インテルは6月14日、報道向けセミナーを開催し、AI戦略について説明した。半導体企業として責任あるAI技術の開発と、豊富な製品ソリューションの提供で、誰もが自由にかつ安全にAIにアクセスできる「AIの民主化」の実現を支援していくとの方針を示した。
大野 誠 執行役員
AIをめぐる現状について、執行役員の大野誠・経営戦略室長は、生成AIの登場が社会現象を起こしている一方、データセキュリティやプライバシー、信ぴょう性に関して課題が浮き彫りになっていると指摘。「当社は責任あるAIの実現のため、研究やプラットフォーム開発で、AIの透明性向上や脆弱性を軽減する取り組みを行っている」と説明した。

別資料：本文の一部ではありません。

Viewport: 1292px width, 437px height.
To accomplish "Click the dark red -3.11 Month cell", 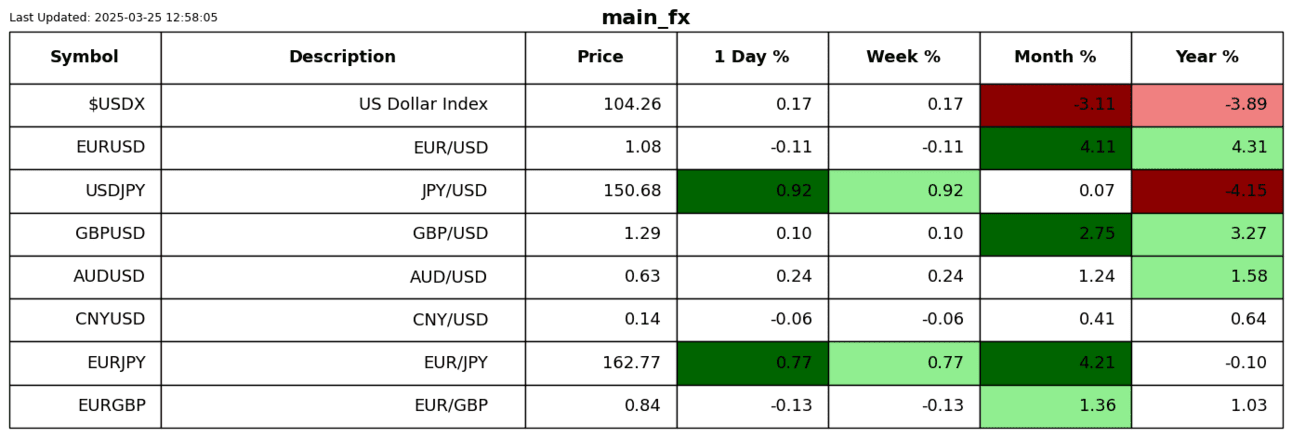I will (1055, 105).
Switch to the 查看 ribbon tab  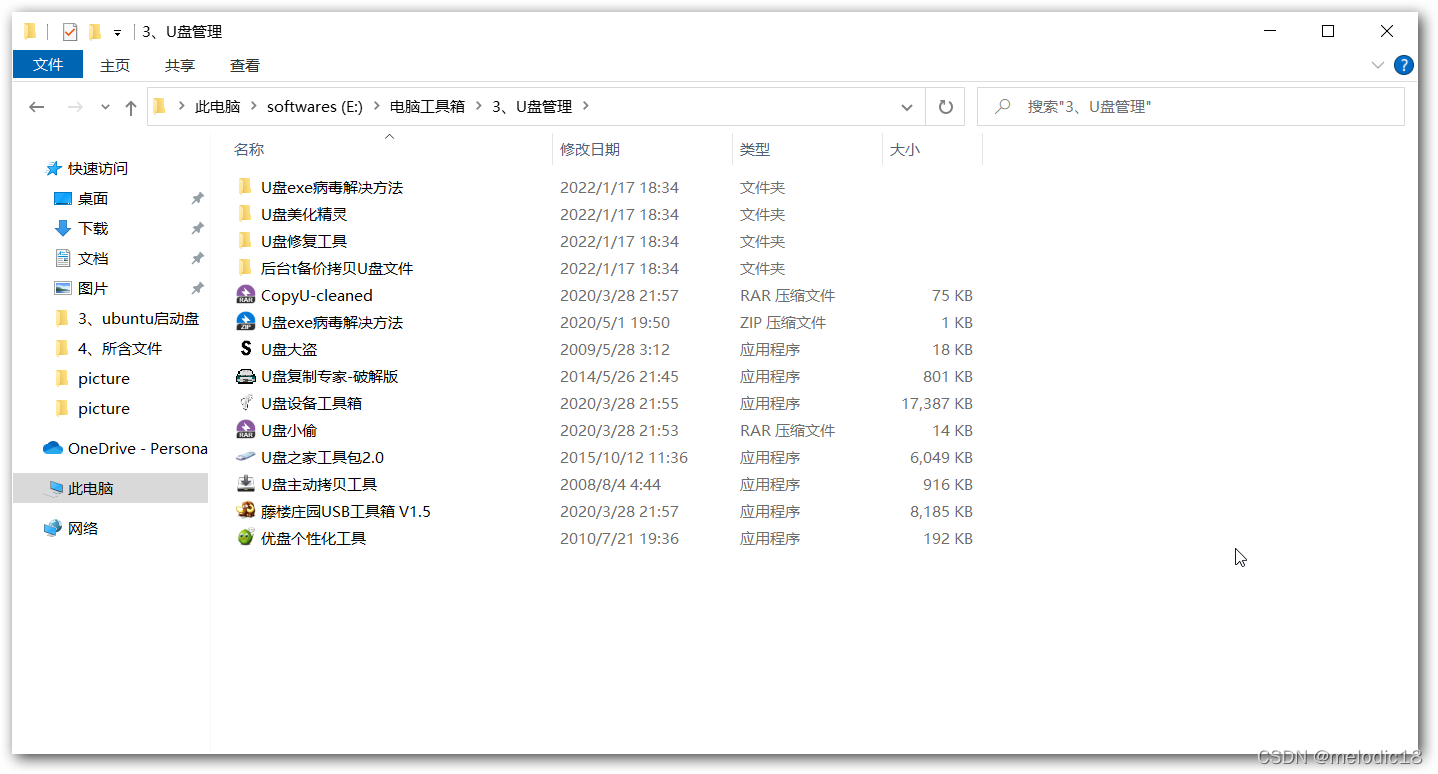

研究分野では、チェコのソフトウェア企業とAI共同研究所を設立しているほか、八つの大学と信頼性の高い分散型AIの技術開発に取り組んでいることなどを紹介した。社内にAI諮問委員会を設け、人権や公平性など六つの項目に違反しない研究や開発を行っているかどうか常に検証していることも示した。
ソリューションの具体例として、動画のディープフェイクを見破る「FakeCatcher」を紹介。見た目では本当の人間かフェイクか判断できない映像について、医療技術を応用し顔全体に流れる血流シグナルを測定し、フェイクかどうか96%の精度で判定できるという。
AI活用に欠かせない汎用的なGPUやCPU、アクセラレーターの製品展開については、多種多様な学習用と推論用の製品を提供していると説明。大野執行役員は「データセンターのみならず、エッジコンピューター、個人用PC、IoTデバイスに至るまで幅広いポートフォリオを提供していく」と述べた。
法人向け生成AIソリューションとして、エンタープライズの閉域環境で社内データを生成AIに学習させ、検索などができるエンジンを共同開発した例を説明。企業の顧客データを守りつつ、AIの利点をうまく活用する事例を展開していくとした。